It's no secret that the Internet brings the worst out in people. The prior candidate for the worst jerkiness you might personally encounter on a daily basis was the automobile. And people are still remarkably rude and belligerent out there on the road, suggesting that we really didn't have enough freeway shootings.
But the Internet is special. Just as no one knows you're a dog, no one can slug you for being a jerk. (Actually, they can, but most won't bother.) This is how people justify their shenanigans over at Althouse. Sure, they justify it by claiming she's a conservative but pretending that she's liberal, and therefore worthy of any punishment, but at some more visceral level, they justify it first by "can I get caught"?
I'm inclined to believe that the Old West was incredibly civil, in places.
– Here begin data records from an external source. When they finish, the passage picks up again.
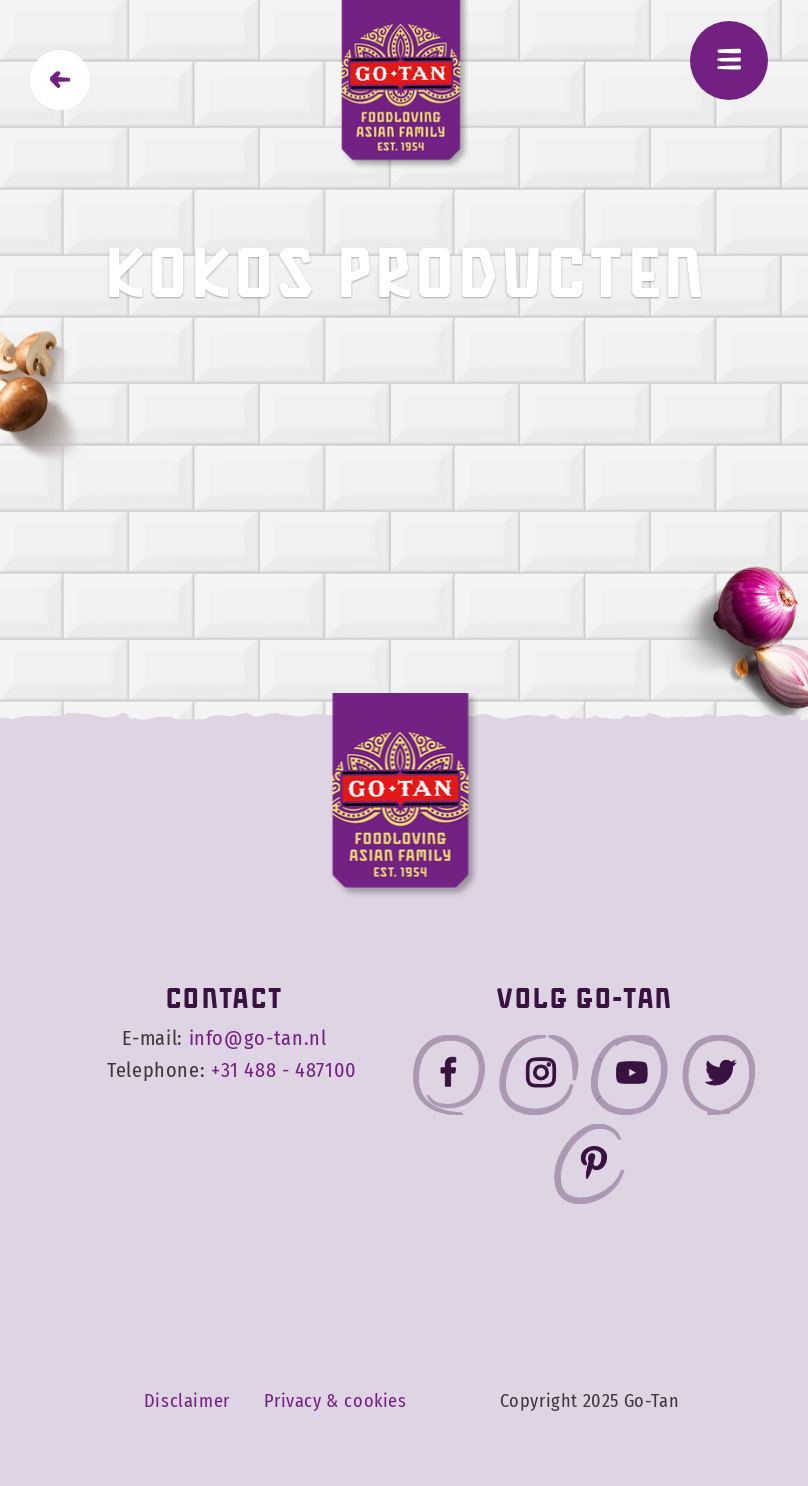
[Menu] (729, 60)
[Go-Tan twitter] (719, 1079)
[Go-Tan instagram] (539, 1079)
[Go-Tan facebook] (449, 1079)
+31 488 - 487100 (284, 1070)
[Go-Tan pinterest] (589, 1168)
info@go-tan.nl (258, 1038)
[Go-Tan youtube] (629, 1079)
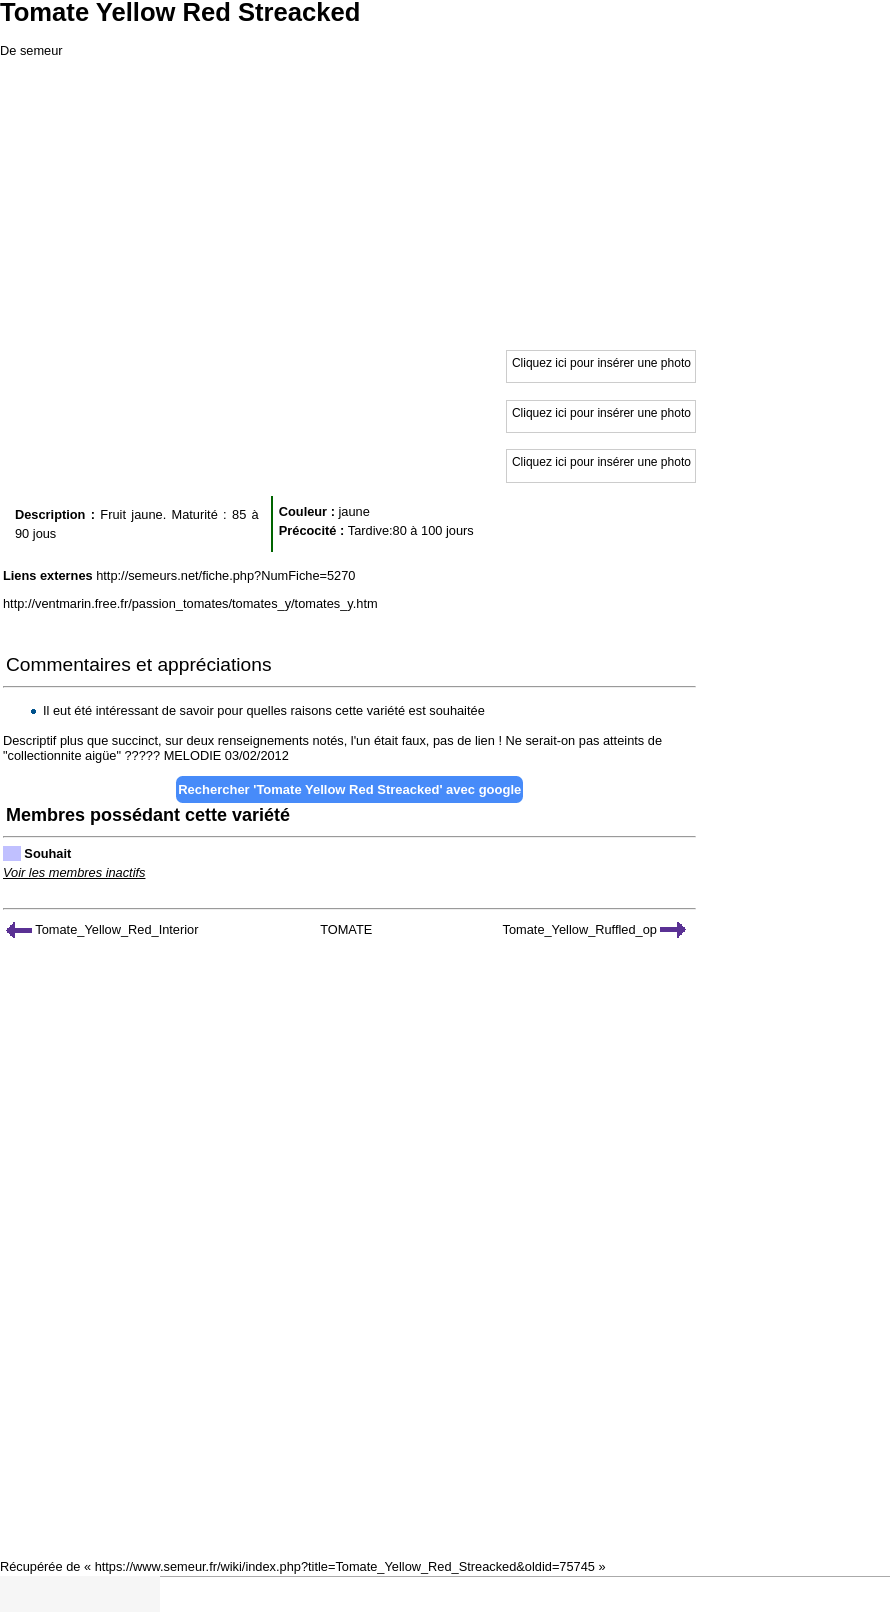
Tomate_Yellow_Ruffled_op (595, 929)
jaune (353, 511)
Anyway, one particular subset of bad internet behavior is (mostly guys) dissing on (mostly female) celebrities. Recently, over at Ace's, he posted a picture of Sarah Jessica Parker. The usual crowd ripped on Mrs. Matthew Broderick--though, actually, on the scale of internet disses not that severely.
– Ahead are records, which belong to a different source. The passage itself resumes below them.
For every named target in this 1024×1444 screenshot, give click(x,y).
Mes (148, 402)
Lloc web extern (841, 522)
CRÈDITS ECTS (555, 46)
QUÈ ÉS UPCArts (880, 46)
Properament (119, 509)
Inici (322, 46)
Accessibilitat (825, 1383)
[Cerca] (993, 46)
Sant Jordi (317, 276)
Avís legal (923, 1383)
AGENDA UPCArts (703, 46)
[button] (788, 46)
This sort of thing used to shock me. I've always found locker room talk amazingly vulgar, to say nothing of the callousness evident in people's attacks on celebrities. I've known a few celebs--grown up around a few, even and, as a general rule, they're people. (I'm not ruling out that some aren't, just none of the ones I've met.) They don't look much like their on-screen personae, and they're never like you'd imagine.
As a result, I tend to think, in this case, the reaction of various female bloggers is off. Not necessarily in reference to their own reactions--cause, duh, those are what they are--but to various other issues, like the internet being a public social area. I mean, it is that, but it is that like a port-a-potty is that, or a strip club is that, or a Star Trek convention is, if you like.
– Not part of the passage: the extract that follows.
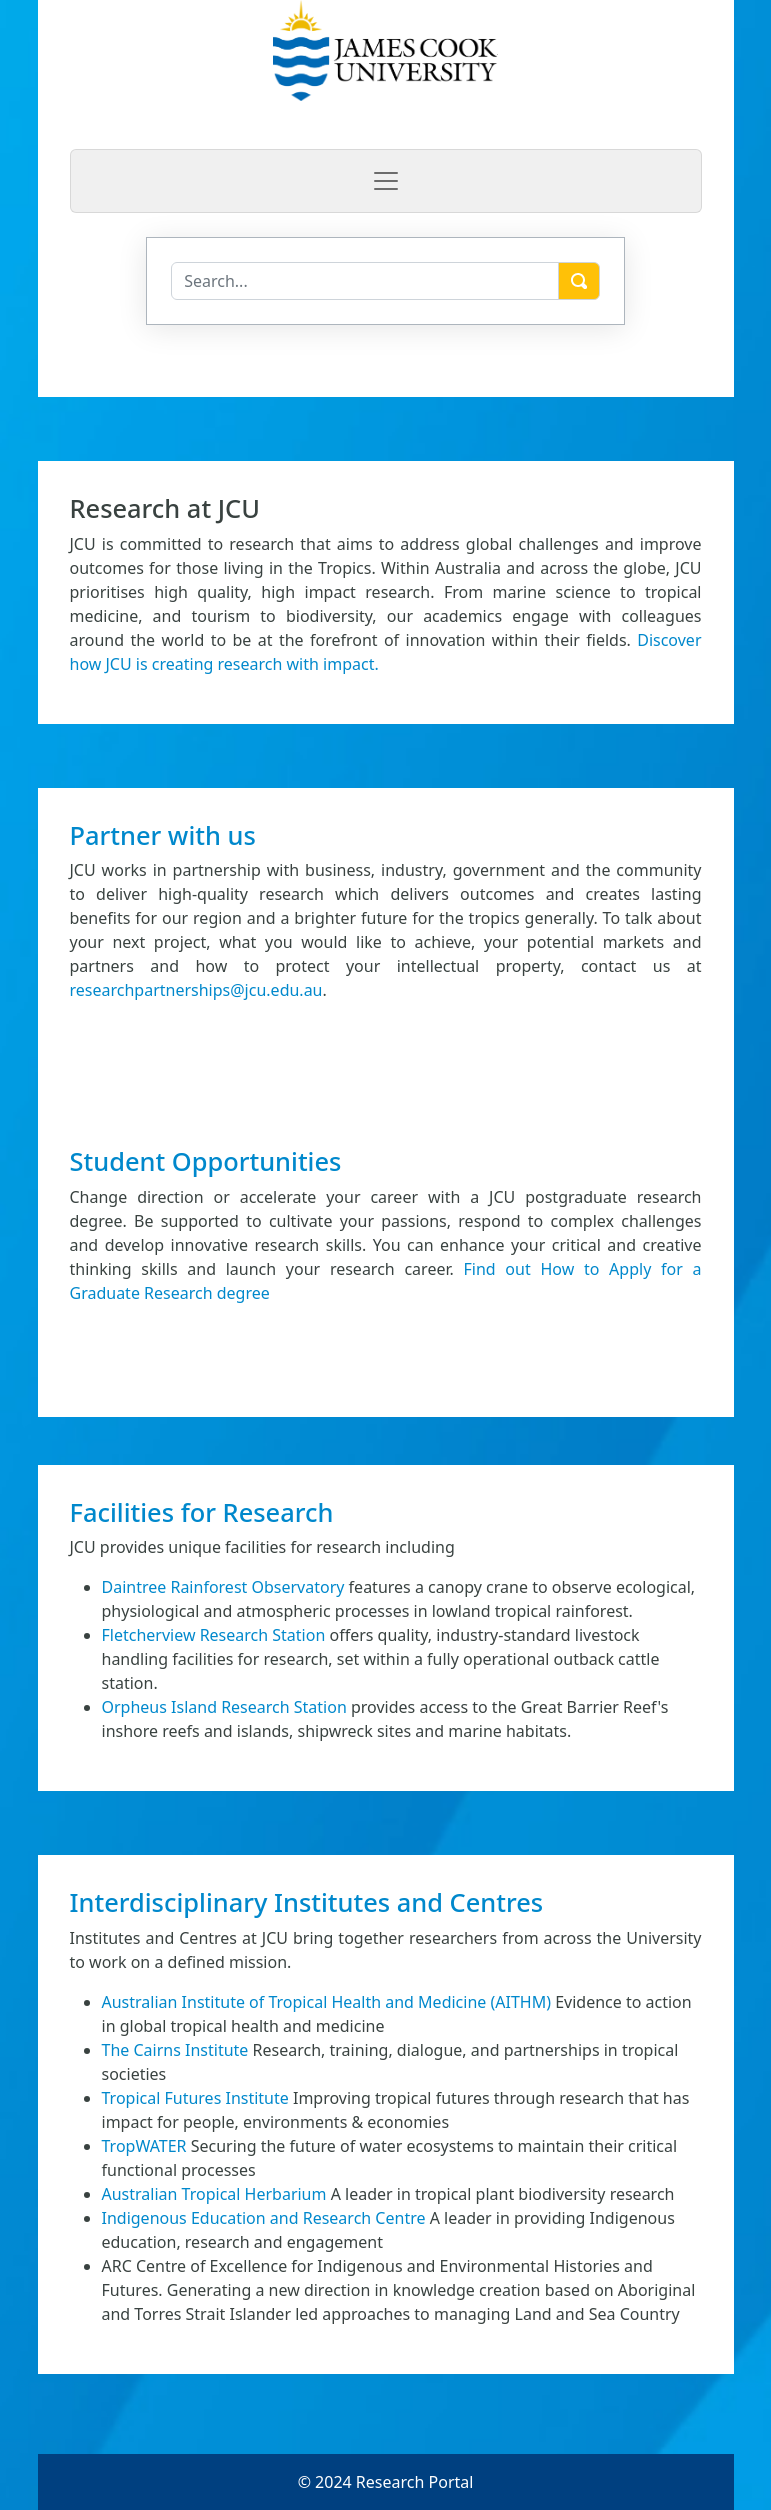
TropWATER (144, 2146)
Internet destinations are ultimately self-selecting. The nastiest comments I've seen of this nature are on Fark. There's considerable self-knowledge amongst most (I hope) of said commenters: The "pointy knees" meme, for example, which suggests that it's perfectly rational for an ugly toad to reject a gorgeous woman on the basis of some trivial, probably imagined, flaw--this may have been posted seriously once but became forever after ironic. In any event, you don't deliberately go (and you can't be forced to stay) some place you don't like.
Ever few years, I visit Fark or (more frequently) Slashdot or various other sites, but ultimately I tire of the tone, and stop going for months or years at a time. I think the real issue here is that the women involved do (to some degree) like the sites in question. They expect better from them (for some definition of "better"). Ace has admonished against accusing any women of internalizing, but sort of amusingly, that's exactly how it read. Or if not internalizing, then generalizing.
Of course, there is a mixture of braggadocio, glibness, sour grapes and poor humor in a lot of these comments, as well as more than a bit of internet-empowered jerkiness. In fact, one defense offered by an Ace commenter is that these women hold themselves out as sex symbols and therefore can be judged that way with impunity.
In fact, looking at it, it's really no different from the schadenfreude that many women seem to enjoy in following celebrity news. It's just a different target.
'course, I have no intention of linking myself at any of these other blogs.